Steed Vernyl Davidson, Justin Ukpone, and Gosnell Yorke, for example, say "texts used to justify slavery and to encourage pious acceptance of suffering and oppression do not appear with the same level of authority in the discourse of Africans in North America... The Bible in the hands of Africans differs from that held by Euro-Americans."
And Rev. Dr. Madeline McLenney-Sadler says something more. She's in dialogue with other African American women and their sisters in the Africana Diaspora who are in dialogue with the published text of Leviticus. McLenney-Sadler says:
In the United States, African American women’s spirituality is often shaped in the crucible of heartache, assault, and neglect by those who use the name of love in vain…. We could go shouting to Zion about the instructions in Leviticus and its divinely inspired moral apex were it not for the face that the very same book that forbids abuses of power within the family…, requires fairness…, and demands atonement for both unintentional and intentional wrongdoing… also gives Israelites permission to enslave non-Israelites and use them as breeding machines (Lev. 25:44). As Roberta Flack and the Black Eyed Peas would ask, “Where is the love?” As Hebrew Professor [Dr. Randall C.] Bailey ... cogently argues [in his essay, “They're Nothing But Incestuous Bastards: The Polemical Use of Sex and Sexuality in the Hebrew Canon Narratives, 1995], Christians must be careful with the use and application of passages that appear to condone oppressive ideologies.”
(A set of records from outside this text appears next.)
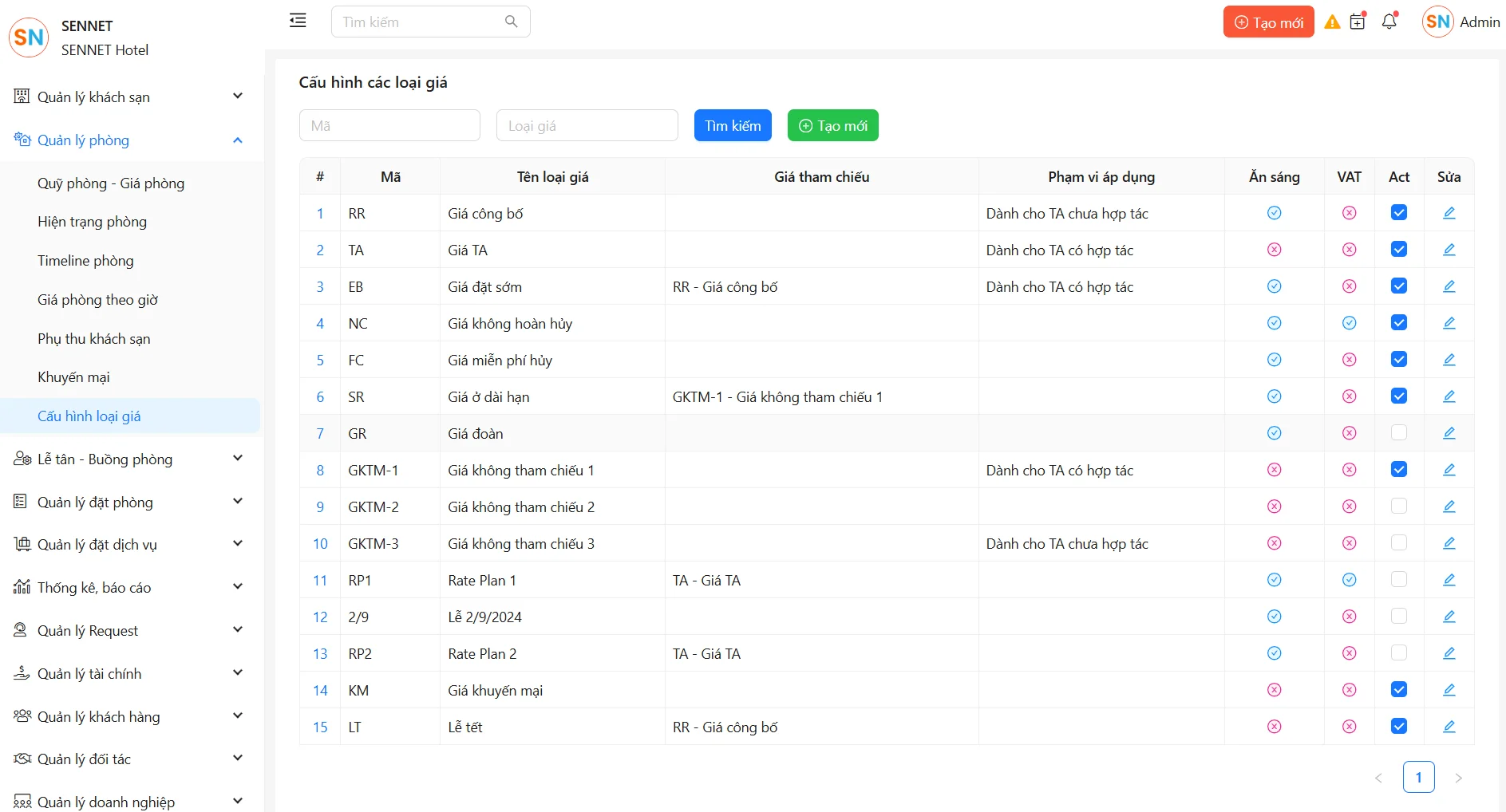The image size is (1506, 812).
Task: Click the search magnifier icon in the top bar
Action: click(511, 22)
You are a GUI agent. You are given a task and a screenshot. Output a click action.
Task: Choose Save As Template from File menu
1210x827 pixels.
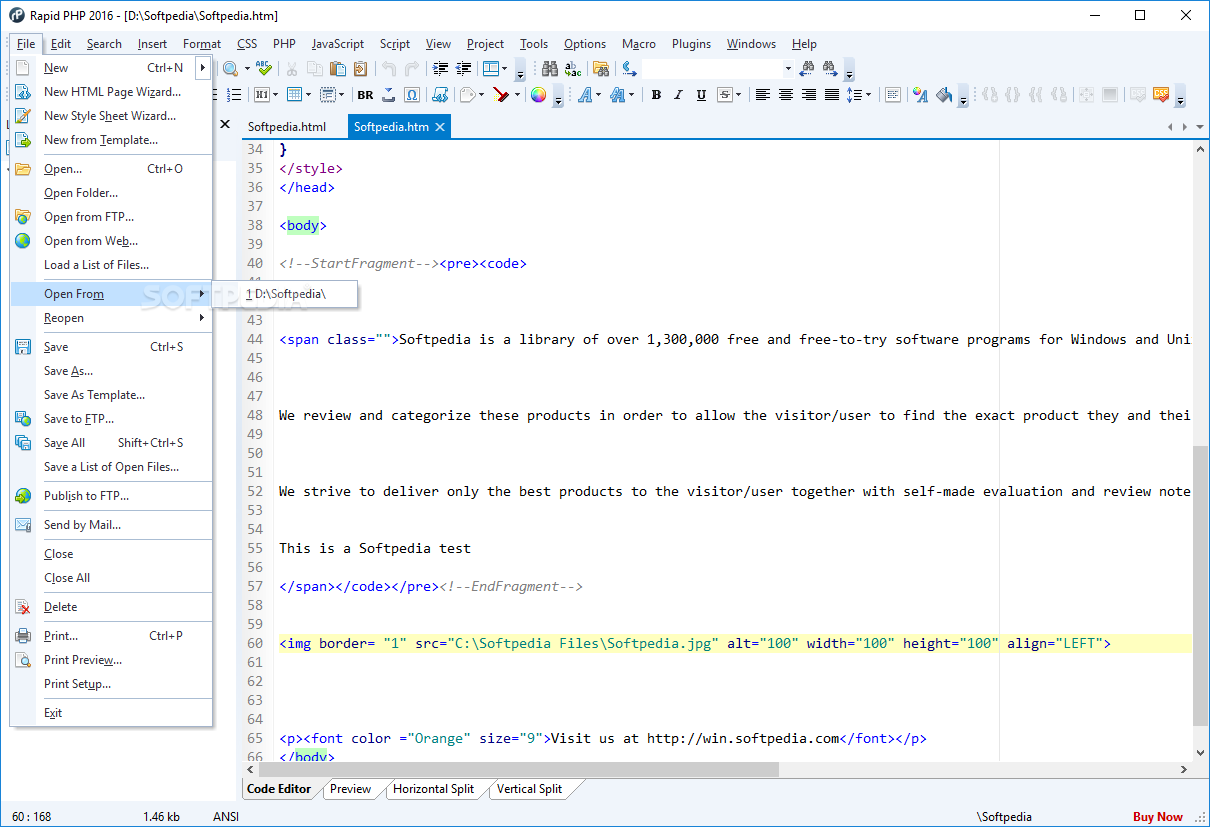click(x=94, y=395)
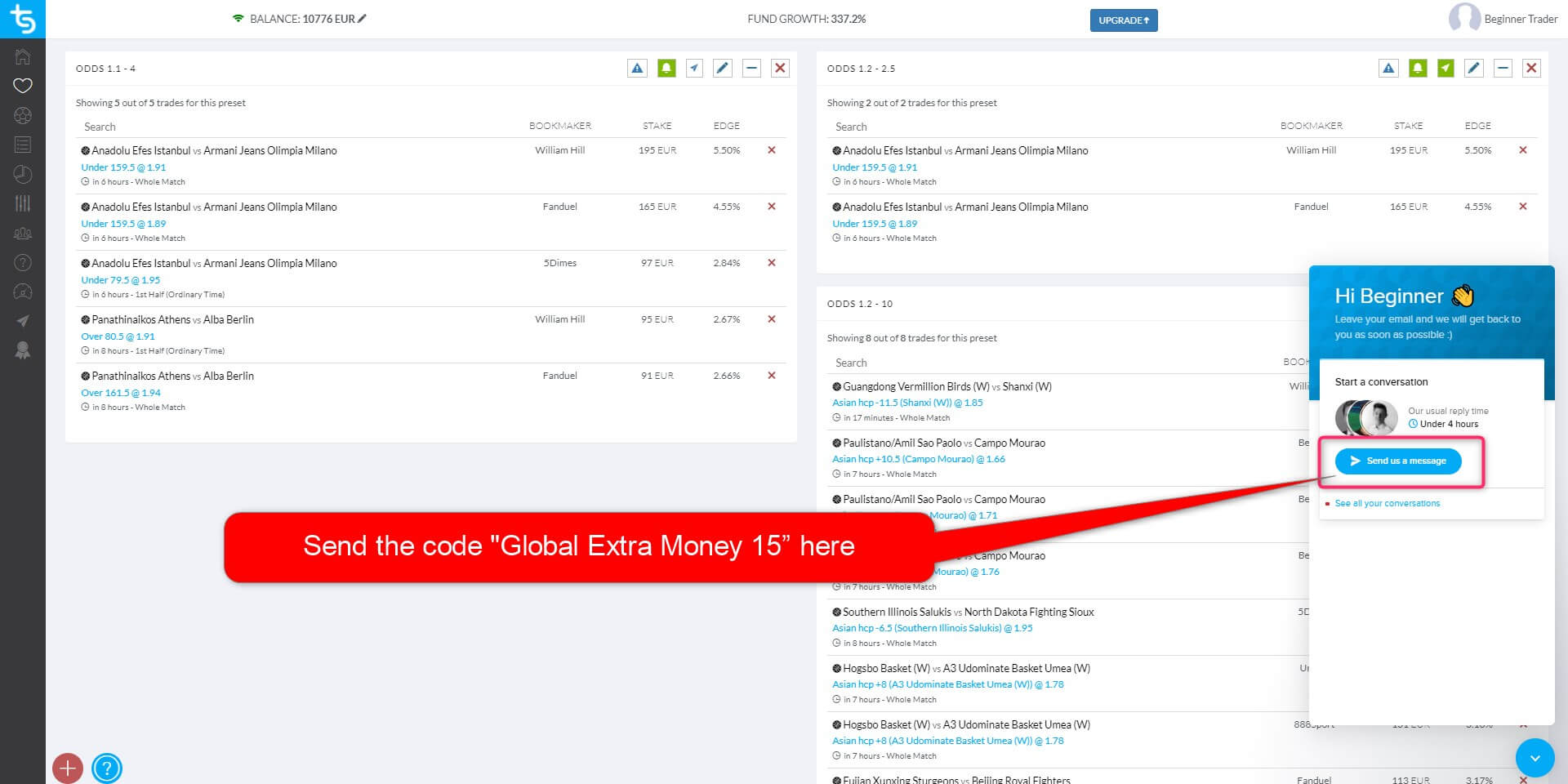Click the UPGRADE button
This screenshot has height=784, width=1568.
1123,20
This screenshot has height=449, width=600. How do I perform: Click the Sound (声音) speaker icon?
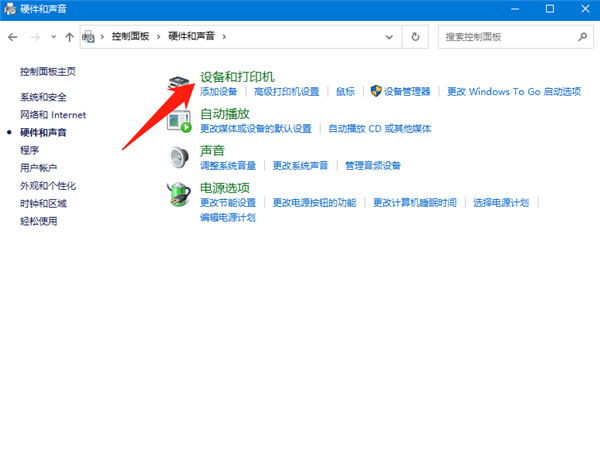point(180,158)
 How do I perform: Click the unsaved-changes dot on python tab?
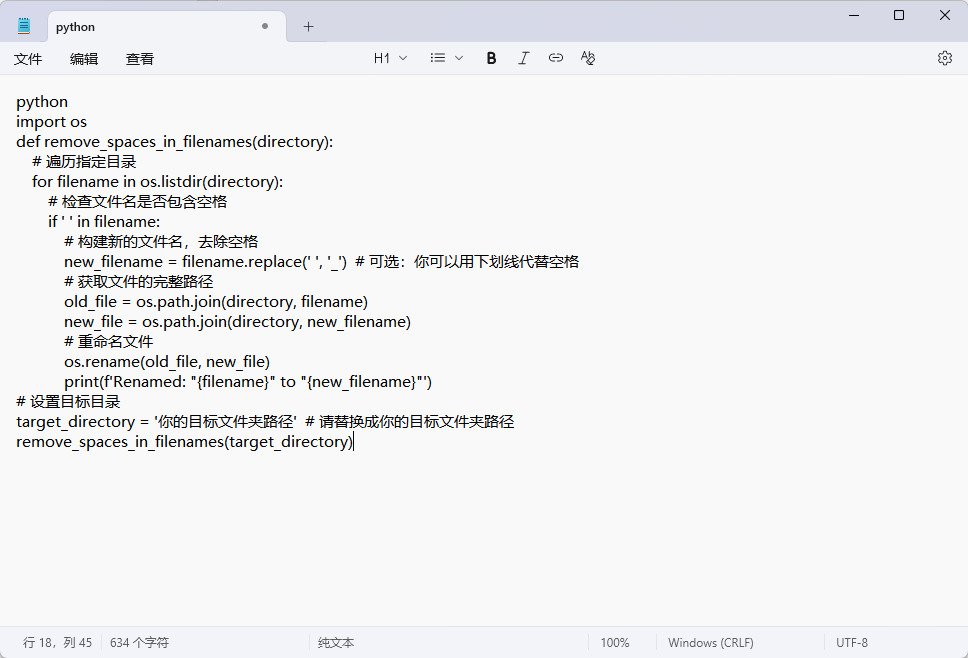(265, 27)
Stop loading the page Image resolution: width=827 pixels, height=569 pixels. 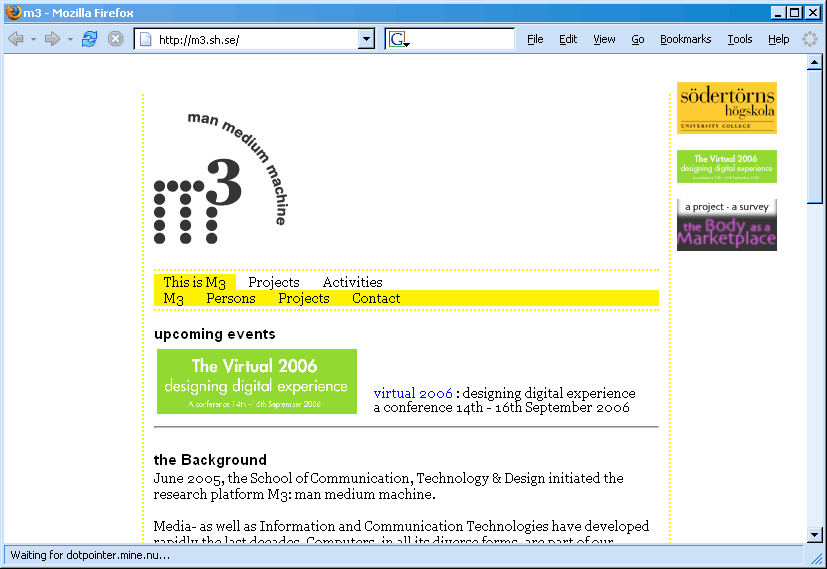(x=116, y=39)
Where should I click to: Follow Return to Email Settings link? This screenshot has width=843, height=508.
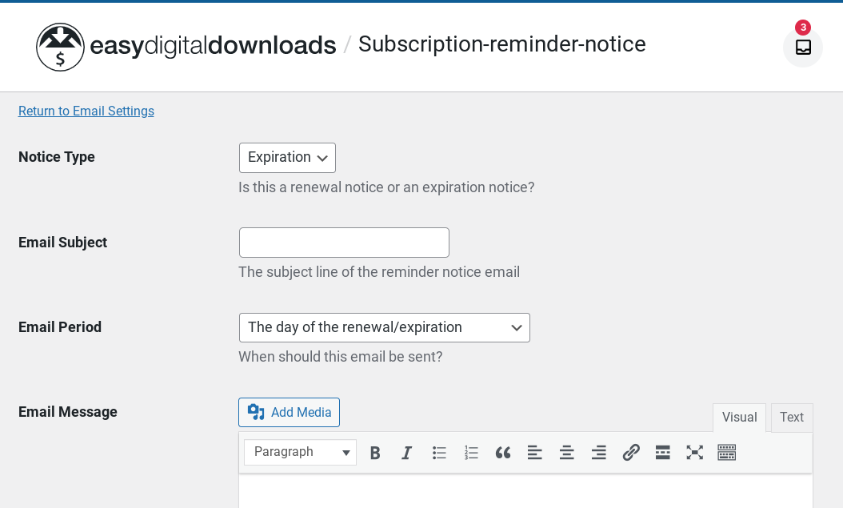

There is no twenty-first-century feel-good response that can make Lev. 25:44 spiritually comprehensible for a spiritual people seeking deliverance in the Africana Diaspora.
[the above here is an excerpt from McLenney-Sadler's chapter, “Leviticus,” on page 91, in The Africana Bible: Reading Israel's Scriptures from Africa and the African Diaspora. (HT David Ker)]Notice how McLenney-Sadler with other African American and African Diaspora women -- like other men and women, white and black, such as Vernyl Davidson, Ukpone, Yorke, Cady Stanton, Devereux Blake, and Douglass -- cannot easily separate the subjugation of women from the subjugation of slaves in Leviticus. Moreover, they don't easily abstract abolitionism from the text as if it speaks alone, in monologue, without respect to them. They're not making pronouncements about whether God loves slavery or whether the Bible speaks for itself to abolish it. They must dialogue; they must view any publication as an intrinsically social act. And, as we all know, they're hardly “people who don't know the first thing about slavery or class or economics or racism and who bring up the subject of slavery in order to denigrate the Bible insofar as the Bible regulates slavery instead of abolishing it.”